Billing + Quota Flow
This page traces the complete lifecycle of a billable request — from the moment it arrives at the API to the billing cycle rollover that resets counters. It covers the upgrade flow, the downgrade flow, payment failure handling, and the background reconciliation that keeps everything in sync.
End-to-End Request Lifecycle
Every API request passes through these stages in order:
- Rate limiter. Per-IP and per-route rate limits are checked first. If exceeded, a standard
429 Too Many Requestsis returned. This is separate from billing. - Authentication. The API key (or session token) is validated. Unauthorized requests never reach the billing layer.
- Cycle rollover check. If the current billing cycle has expired, the cycle is rolled over (counters reset, scheduled transitions applied) before proceeding.
- Quota check-and-increment. The atomic check verifies your plan limit and counts the request in one step.
- Pipeline decision. If admitted, the request proceeds to the memory pipeline (storage, embedding, indexing, recall). If over quota, the pipeline is skipped and a silent response is returned.
- Usage recorded. Successful requests are recorded for the dashboard and your invoice. Internal accounting failures never block the request.
Calendar-Month Billing Cycle
Every organization has its own billing cycle anchored to the day they subscribed:
- Same-day anchoring. If you subscribe on May 15, your cycle runs May 15 → June 15 → July 15. Never a fixed 30-day window.
- Short-month clamping. January 31 → February 28 (or 29).

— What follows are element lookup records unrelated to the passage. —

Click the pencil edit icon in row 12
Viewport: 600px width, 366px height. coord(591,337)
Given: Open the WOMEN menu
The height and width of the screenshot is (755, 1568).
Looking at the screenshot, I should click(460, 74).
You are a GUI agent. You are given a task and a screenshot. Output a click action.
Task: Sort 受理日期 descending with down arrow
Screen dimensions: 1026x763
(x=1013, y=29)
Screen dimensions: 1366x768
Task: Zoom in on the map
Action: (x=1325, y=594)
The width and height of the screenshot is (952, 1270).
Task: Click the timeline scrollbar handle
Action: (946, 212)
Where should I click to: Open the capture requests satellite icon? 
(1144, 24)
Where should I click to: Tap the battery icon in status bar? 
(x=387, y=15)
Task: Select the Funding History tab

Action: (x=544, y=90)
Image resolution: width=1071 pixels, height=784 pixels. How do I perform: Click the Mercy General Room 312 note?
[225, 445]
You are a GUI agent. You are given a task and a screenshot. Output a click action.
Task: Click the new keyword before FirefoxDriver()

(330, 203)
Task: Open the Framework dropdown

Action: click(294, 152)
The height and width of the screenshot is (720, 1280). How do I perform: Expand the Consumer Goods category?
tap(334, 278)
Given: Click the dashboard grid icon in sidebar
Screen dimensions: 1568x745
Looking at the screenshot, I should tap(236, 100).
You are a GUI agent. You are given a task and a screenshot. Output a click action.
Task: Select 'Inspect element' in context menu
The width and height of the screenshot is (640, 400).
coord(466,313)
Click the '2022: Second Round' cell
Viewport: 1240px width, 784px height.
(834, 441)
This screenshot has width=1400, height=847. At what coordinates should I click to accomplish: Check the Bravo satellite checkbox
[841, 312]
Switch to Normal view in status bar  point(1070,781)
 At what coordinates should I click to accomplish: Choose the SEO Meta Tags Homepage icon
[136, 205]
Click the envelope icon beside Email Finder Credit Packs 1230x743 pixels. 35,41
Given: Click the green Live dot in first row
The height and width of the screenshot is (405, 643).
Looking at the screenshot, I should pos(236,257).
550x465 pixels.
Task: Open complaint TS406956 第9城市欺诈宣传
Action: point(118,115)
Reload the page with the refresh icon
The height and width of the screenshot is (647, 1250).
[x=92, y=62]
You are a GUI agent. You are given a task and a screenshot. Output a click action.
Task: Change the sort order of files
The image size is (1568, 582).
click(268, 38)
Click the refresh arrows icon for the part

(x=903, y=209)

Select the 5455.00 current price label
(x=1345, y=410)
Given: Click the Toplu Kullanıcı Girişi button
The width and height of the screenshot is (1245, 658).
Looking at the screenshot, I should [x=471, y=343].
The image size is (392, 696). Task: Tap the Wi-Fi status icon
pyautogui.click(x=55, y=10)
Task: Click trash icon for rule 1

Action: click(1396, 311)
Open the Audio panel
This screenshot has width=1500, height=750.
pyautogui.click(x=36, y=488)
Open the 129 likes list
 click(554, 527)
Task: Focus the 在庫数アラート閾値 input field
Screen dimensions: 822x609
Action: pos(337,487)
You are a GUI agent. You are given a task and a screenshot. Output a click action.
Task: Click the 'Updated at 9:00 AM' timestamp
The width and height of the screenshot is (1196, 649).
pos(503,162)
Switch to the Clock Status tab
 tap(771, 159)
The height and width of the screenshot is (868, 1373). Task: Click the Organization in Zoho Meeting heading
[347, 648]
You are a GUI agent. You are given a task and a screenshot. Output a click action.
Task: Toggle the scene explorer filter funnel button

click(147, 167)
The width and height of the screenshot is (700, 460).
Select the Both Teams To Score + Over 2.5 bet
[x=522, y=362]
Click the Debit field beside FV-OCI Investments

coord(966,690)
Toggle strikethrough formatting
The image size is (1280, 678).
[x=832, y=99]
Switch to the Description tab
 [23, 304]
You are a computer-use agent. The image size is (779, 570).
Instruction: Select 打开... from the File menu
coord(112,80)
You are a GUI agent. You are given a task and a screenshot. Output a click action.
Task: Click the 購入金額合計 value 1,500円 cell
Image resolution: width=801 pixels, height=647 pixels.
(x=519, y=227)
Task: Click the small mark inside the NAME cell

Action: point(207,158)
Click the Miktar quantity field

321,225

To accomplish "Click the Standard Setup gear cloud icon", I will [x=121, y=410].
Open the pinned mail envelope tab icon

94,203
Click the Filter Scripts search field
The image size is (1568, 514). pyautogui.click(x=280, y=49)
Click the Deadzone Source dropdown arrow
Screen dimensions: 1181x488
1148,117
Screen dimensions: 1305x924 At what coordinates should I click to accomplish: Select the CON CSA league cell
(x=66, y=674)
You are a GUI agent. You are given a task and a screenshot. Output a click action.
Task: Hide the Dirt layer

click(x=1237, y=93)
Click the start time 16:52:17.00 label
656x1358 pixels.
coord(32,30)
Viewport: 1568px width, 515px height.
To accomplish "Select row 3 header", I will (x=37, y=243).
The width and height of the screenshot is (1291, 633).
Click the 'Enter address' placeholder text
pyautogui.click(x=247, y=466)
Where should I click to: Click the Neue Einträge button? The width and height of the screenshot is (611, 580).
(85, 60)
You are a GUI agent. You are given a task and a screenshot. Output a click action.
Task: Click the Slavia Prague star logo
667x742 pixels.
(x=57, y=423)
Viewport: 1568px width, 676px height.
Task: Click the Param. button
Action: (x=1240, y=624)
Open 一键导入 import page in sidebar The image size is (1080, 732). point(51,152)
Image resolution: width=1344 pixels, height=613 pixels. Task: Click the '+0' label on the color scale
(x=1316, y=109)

The last day of the target month is used when the anchor day exceeds the month length.
- Timezone awareness. The “same day next month” calculation respects the dashboard’s billing timezone, with the actual boundary stored in UTC. This prevents daylight-savings surprises.
- Rollover is on-demand. When the cycle ends, the rollover happens on the next request that comes in — not on a fixed wall-clock cron. If no requests arrive for days, the rollover happens when traffic resumes.
Upgrade Flow
When a payment succeeds, the upgrade is applied atomically in this order:
- Reset counters. Both usage counters are reset to zero before the plan changes. This prevents the old plan’s usage from carrying over.
- Apply plan. If a downgrade was previously scheduled, that scheduled plan takes priority over the plan implied by the payment. Otherwise, the paid plan is applied directly. The organization’s tier is updated at the same time.
- Sync cycle window. If the payment carries explicit period dates, the billing cycle is aligned to those dates exactly. Otherwise, a new cycle starts at the payment timestamp.
- Clear flags. Any past-due markers, scheduled downgrades, and pending cancellations are cleared. The account becomes active again.
The entire transition is committed atomically. If any step fails, the whole transition rolls back — you never end up in a half-applied state.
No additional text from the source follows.